Essais cliniques en France : la recherche publique trop peu transparente
Publié le 16 mars 2021
Transparency International France s’est associé à Till Bruckner, expert de la transparence dans le domaine de la santé, pour produire un rapport révélant avec méthode les lacunes de transparence qui existent en France dans le domaine des essais cliniques. Des manquements d’autant plus dommageables que dans le domaine de la recherche médicale, la transparence est une exigence éthique et scientifique qui permet d’obtenir des bénéfices certains.
La crise sanitaire qui bouleverse actuellement le monde entier a malheureusement contribué à nourrir la défiance des citoyens envers les institutions publiques. Sous la pression de l’urgence, l’exigence de transparence a parfois été reléguée au second plan, que ce soit dans l’élaboration des décisions publiques ou dans l’expression de la parole scientifique et médicale. Pourtant, sans prétendre tout résoudre, la transparence fait indubitablement partie des solutions au problème, a fortiori en période de crise, et l’importance de processus de décision plus transparents doit être réaffirmée, car elle est la condition de la redevabilité.
Pourtant, dans un domaine aussi essentiel que celui des essais cliniques, la transparence est encore loin d’être une réalité concrète en France, alors même qu’il s’agit d’une obligation légale. C’est ce que démontre avec méthode le présent rapport de l’association TranspariMED, auquel Transparency International France et Mélanome France se sont associés. Cette étude rigoureuse révèle que les lacunes en matière de publication des principaux résultats des essais cliniques médicamenteux ne sont pas également réparties entre les acteurs publics et privés, que certains acteurs sont plus en avance que d’autres. Cela prouve que des marges de progrès existent. L’objectif de ce rapport n’est en effet pas de pratiquer un « name and shame » stérile, mais bien d’initier une prise de conscience des parties-prenantes, promoteurs d’essais cliniques, investigateurs, autorités de régulation (HAS, ANSM), centres de pharmacovigilance, enseignants-chercheurs. Cela permettra d’engager un dialogue constructif avec la société civile afin d’aboutir à plus de transparence.

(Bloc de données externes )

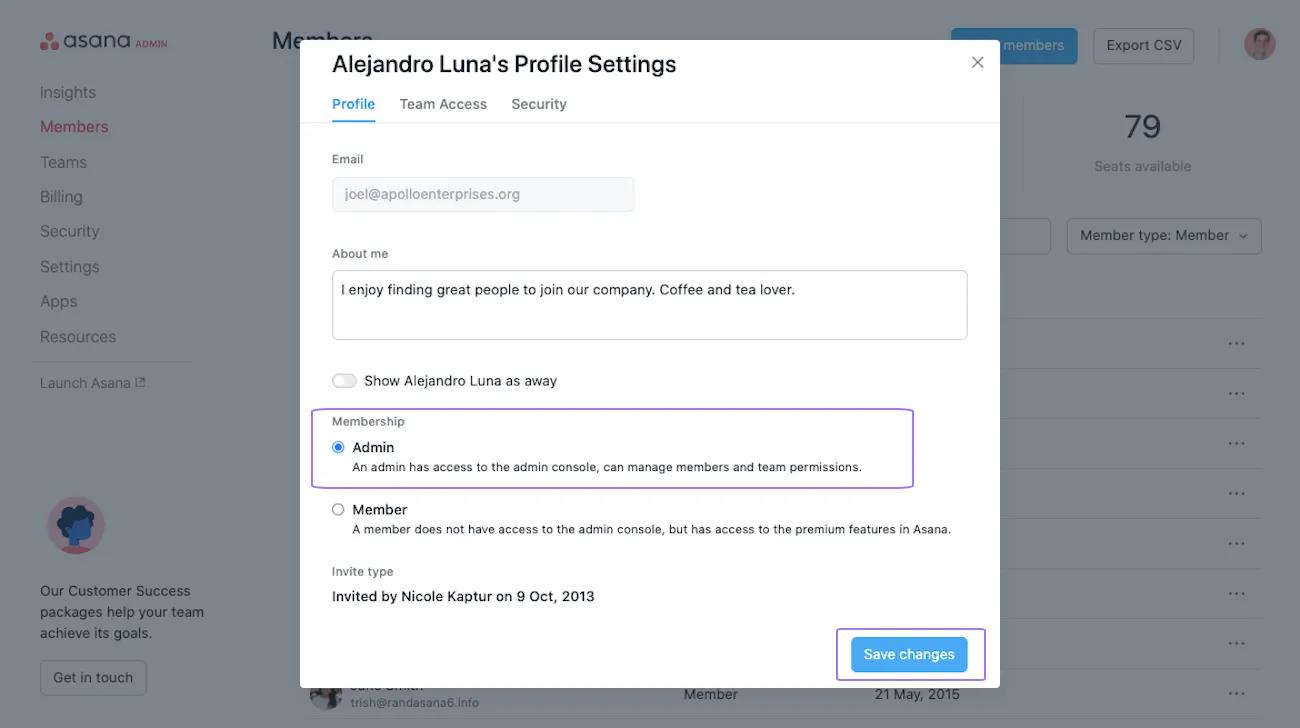
Task: Open the Member type filter dropdown
Action: point(1163,235)
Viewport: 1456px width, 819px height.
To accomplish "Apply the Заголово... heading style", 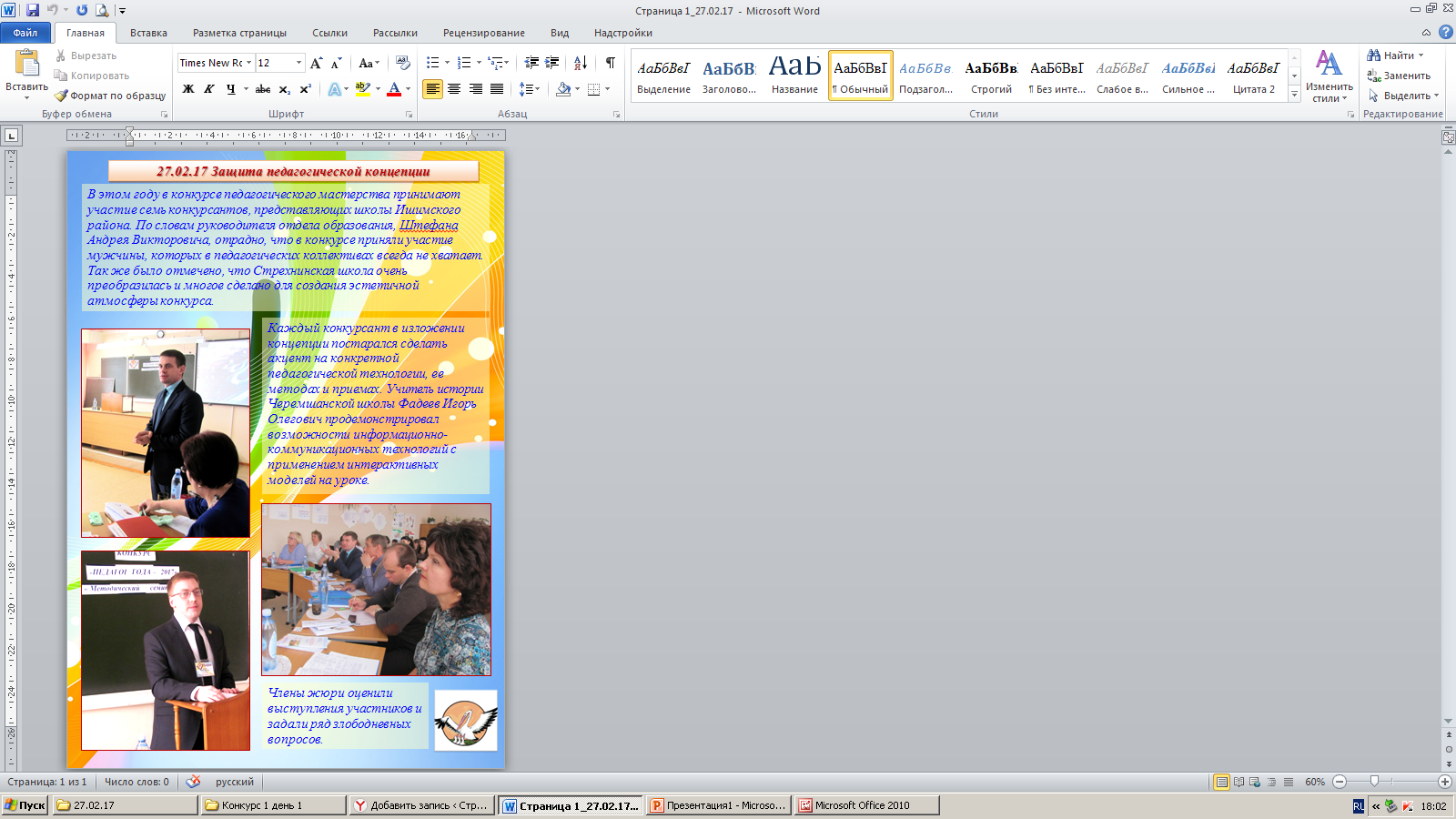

Car au-delà du simple enjeu de conformité avec le cadre juridique européen et national applicable, la transparence des essais cliniques est une exigence éthique et scientifique qui permet d’obtenir des bénéfices certains. Elle accélère la recherche médicale grâce à la mise en commun plus rapide des résultats, et permet aux patients de bénéficier dès que possible du meilleur protocole thérapeutique. Elle optimise l’allocation des financements publics (crédit d’impôt recherche, assurance maladie, fonds d’intervention régional, crédits du plan de relance, achats publics…) et permet de vérifier le bon usage des deniers publics par les acteurs, publics comme privés, qui peuvent en bénéficier largement. Elle évite que des mauvaises pratiques de recherche ne s’installent, en permettant d’accéder à tous les paramètres de l’étude. Elle permet aux agences sanitaires de prendre en toute connaissance de cause des décisions favorables au bien-être de la population.
Surtout, les essais cliniques ne constituent qu’un maillon de la chaîne complexe que forme le système de santé. La pandémie que nous traversons a montré à la fois l’importance d’établir une coopération entre les acteurs publics et privés qui forment le système de soins, et la nécessité de faire toute la transparence sur les interactions qui les lient. Car ces liens peuvent provoquer des conflits d’intérêts qu’il convient d’encadrer pour éviter qu’ils ne faussent le processus de décision. C’est ce que l’on le sait de manière certaine à l’issue du procès du Médiator devant le tribunal correctionnel de Paris qui s’apprête à rendre, le 29 mars 2021, son jugement particulièrement attendu par les 6 500 parties civiles. Pourtant même lorsque le cadre légal existe, il est souvent mis en œuvre de façon incomplète, comme nous pouvons déjà le constater pour les essais cliniques. Outre le procès du Médiator, celui de la Dépakine ou le scandale sanitaire mondial des « Implant Files » (pompes à insuline, implants mammaires, pacemakers, prothèses) révélé par le consortium international des journalistes d’investigation en novembre 2018 sont des illustrations tragiques et donc inacceptables de ces défaillances.
Le travail de coalition initié autour de la publication du présent rapport pose les jalons d’une méthode que nous entendons poursuivre dans le domaine de la santé. C’est en réunissant les acteurs de la société civile que nous pourrons obtenir enfin des progrès significatifs sur la transparence de notre système de santé, et garantir la santé de chacun, le bon usage des deniers publics et un accès sécurisé au progrès technique.